HOW SHOULD THE UNITED STATES DETERMINE DEFENSE SPENDING?
U.S. GDP is more than six times greater today than it was in 1950 in inflation-adjusted terms. Arguing that defense spending is historically low as a percentage of GDP, and therefore must be increased, is a bit like a landlord arguing that because a tenant received a much-deserved pay raise, their rent should be increased automatically. If the United States devoted 37 percent of its GDP to defense today, as it did during World War II, then defense spending in today’s dollars would be around $5 trillion. This level of spending is clearly unnecessary, but it highlights the methodological shortcomings of historical comparisons. If the American economy doubles in size, should American taxpayers be required to double the Pentagon’s budget automatically? Should our grandchildren spend three times more on defense than we do today just because they are three times richer? The answer is a resounding “no.”
Intelligent defense planning relies on requirements, tradeoffs, and a thorough evaluation of risk – not GDP – to determine need. As the type of political conversation starter envisioned by Admiral Mullen, the GDP-derived baseline proposal should help reinvigorate a much-needed debate over U.S. defense spending. But as a normative policy option, it seems clear that the proposal to tie defense spending to GDP is analytically underdeveloped, fiscally risky, and politically unviable. Strategy is all about matching limited resources to achieve carefully scrutinized and prioritized objectives. When there are more threats, you spend more. When there are fewer, you spend less. Smart strategy is about making choices, and keeping defense budgets arbitrarily high avoids the hard choices that must be made in this age of dangerous threats.
Pentagon planners covet expensive high-tech weaponry, but tying defense spending to GDP simply enables them to further delay tough choices about force structure and continue their current push for more research and procurement dollars going towards weaponry that may be useless in future Iraq-style conflicts. As Secretary Gates outlined in his call last year for bolstering America’s “soft power,” investing in better intelligence, diplomacy, humanitarian assistance, and nonproliferation programs would go a long way to achieving the goal of a stronger, more secure America.
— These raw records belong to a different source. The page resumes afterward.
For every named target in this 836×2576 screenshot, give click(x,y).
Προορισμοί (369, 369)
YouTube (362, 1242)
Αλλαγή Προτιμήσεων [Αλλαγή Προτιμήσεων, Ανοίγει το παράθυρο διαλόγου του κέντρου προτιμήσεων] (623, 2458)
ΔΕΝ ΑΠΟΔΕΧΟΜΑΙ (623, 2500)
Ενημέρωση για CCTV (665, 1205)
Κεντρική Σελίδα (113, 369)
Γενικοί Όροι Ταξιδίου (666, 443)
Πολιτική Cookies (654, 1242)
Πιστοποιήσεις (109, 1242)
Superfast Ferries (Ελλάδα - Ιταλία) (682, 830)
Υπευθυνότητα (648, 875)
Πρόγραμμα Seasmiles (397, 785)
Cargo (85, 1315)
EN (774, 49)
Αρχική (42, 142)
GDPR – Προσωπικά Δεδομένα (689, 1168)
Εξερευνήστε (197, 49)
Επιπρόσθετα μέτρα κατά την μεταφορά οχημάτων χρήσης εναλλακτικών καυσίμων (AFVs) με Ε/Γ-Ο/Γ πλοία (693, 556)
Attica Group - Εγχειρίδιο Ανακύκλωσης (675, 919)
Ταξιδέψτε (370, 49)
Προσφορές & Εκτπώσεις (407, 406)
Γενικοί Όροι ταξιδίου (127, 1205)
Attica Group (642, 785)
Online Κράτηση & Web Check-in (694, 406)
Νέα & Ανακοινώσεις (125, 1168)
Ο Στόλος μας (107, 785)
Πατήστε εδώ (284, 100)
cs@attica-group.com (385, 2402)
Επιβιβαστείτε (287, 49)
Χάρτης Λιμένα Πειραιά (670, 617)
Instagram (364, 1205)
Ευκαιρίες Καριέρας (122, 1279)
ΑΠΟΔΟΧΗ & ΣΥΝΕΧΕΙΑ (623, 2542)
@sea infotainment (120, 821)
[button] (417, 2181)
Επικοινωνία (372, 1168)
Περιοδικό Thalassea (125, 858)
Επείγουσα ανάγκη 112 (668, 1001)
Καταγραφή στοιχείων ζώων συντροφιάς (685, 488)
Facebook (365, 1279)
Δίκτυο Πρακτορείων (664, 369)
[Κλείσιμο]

Defense spending should remain subject to budgetary survival of the fittest. If the Pentagon can make the case that the threats the country faces justify larger budgets, then larger budgets should be allocated. But pegging defense spending to GDP gives the Pentagon and defense contractors a free pass and curtails lively and transparent national debate.
1. John Bennett, “U.S. House Panel Questions DoD Spending Estimates,” Defense News (February 27, 2008).
2. Bennett, “Mullen: 4% of GDP Needed for Military,” Defense News (December 3, 2007).
3. Office of Management and Budget (OMB), FY 2009 Historical Tables (Table 6.1), adjusted for inflation using OMB GDP deflator (Table 10.1).
4. International Institute for Strategic Studies, The Military Balance 2008 (London: Routledge, 2008), 443-50.
5. Robert Hormats, The Price of Liberty (New York: Times Books, 2007), 271.